* **Task description**
Give back every record precisely.

Extracted information below:

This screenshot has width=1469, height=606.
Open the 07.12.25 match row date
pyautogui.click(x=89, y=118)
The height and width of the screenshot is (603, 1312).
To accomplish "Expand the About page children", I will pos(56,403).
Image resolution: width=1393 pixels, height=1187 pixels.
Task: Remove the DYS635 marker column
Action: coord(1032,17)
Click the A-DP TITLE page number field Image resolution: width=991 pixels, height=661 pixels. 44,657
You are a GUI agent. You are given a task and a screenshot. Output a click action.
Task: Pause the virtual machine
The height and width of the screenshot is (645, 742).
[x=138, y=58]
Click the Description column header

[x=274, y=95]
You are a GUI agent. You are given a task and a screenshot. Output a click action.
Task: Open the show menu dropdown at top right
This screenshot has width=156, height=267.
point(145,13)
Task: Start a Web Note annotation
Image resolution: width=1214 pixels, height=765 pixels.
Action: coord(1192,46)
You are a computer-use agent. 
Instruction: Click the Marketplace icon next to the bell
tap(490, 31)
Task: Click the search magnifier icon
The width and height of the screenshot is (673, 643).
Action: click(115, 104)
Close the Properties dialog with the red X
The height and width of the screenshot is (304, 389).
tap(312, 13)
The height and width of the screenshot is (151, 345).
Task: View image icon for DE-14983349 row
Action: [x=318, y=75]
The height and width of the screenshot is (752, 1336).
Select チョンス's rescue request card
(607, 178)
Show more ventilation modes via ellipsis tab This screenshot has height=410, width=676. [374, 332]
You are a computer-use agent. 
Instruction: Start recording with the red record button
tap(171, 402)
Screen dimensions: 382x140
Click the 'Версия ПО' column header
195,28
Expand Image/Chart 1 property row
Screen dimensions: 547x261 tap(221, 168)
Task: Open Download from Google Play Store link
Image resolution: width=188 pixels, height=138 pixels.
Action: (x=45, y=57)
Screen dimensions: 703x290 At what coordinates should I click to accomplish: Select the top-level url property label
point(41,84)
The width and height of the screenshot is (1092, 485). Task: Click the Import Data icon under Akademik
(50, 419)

End of Extracted information.

* **Task answer**
This screenshot has width=1469, height=606.
Open the 07.12.25 match row date
pyautogui.click(x=89, y=118)
The height and width of the screenshot is (603, 1312).
To accomplish "Expand the About page children", I will pos(56,403).
Image resolution: width=1393 pixels, height=1187 pixels.
Task: Remove the DYS635 marker column
Action: coord(1032,17)
Click the A-DP TITLE page number field Image resolution: width=991 pixels, height=661 pixels. 44,657
You are a GUI agent. You are given a task and a screenshot. Output a click action.
Task: Pause the virtual machine
The height and width of the screenshot is (645, 742).
[x=138, y=58]
Click the Description column header

[x=274, y=95]
You are a GUI agent. You are given a task and a screenshot. Output a click action.
Task: Open the show menu dropdown at top right
This screenshot has width=156, height=267.
point(145,13)
Task: Start a Web Note annotation
Image resolution: width=1214 pixels, height=765 pixels.
Action: coord(1192,46)
You are a computer-use agent. 
Instruction: Click the Marketplace icon next to the bell
tap(490, 31)
Task: Click the search magnifier icon
The width and height of the screenshot is (673, 643).
Action: click(115, 104)
Close the Properties dialog with the red X
The height and width of the screenshot is (304, 389).
tap(312, 13)
The height and width of the screenshot is (151, 345).
Task: View image icon for DE-14983349 row
Action: [x=318, y=75]
The height and width of the screenshot is (752, 1336).
Select チョンス's rescue request card
(607, 178)
Show more ventilation modes via ellipsis tab This screenshot has height=410, width=676. [374, 332]
You are a computer-use agent. 
Instruction: Start recording with the red record button
tap(171, 402)
Screen dimensions: 382x140
Click the 'Версия ПО' column header
195,28
Expand Image/Chart 1 property row
Screen dimensions: 547x261 tap(221, 168)
Task: Open Download from Google Play Store link
Image resolution: width=188 pixels, height=138 pixels.
Action: (x=45, y=57)
Screen dimensions: 703x290 At what coordinates should I click to accomplish: Select the top-level url property label
point(41,84)
The width and height of the screenshot is (1092, 485). Task: Click the Import Data icon under Akademik
(50, 419)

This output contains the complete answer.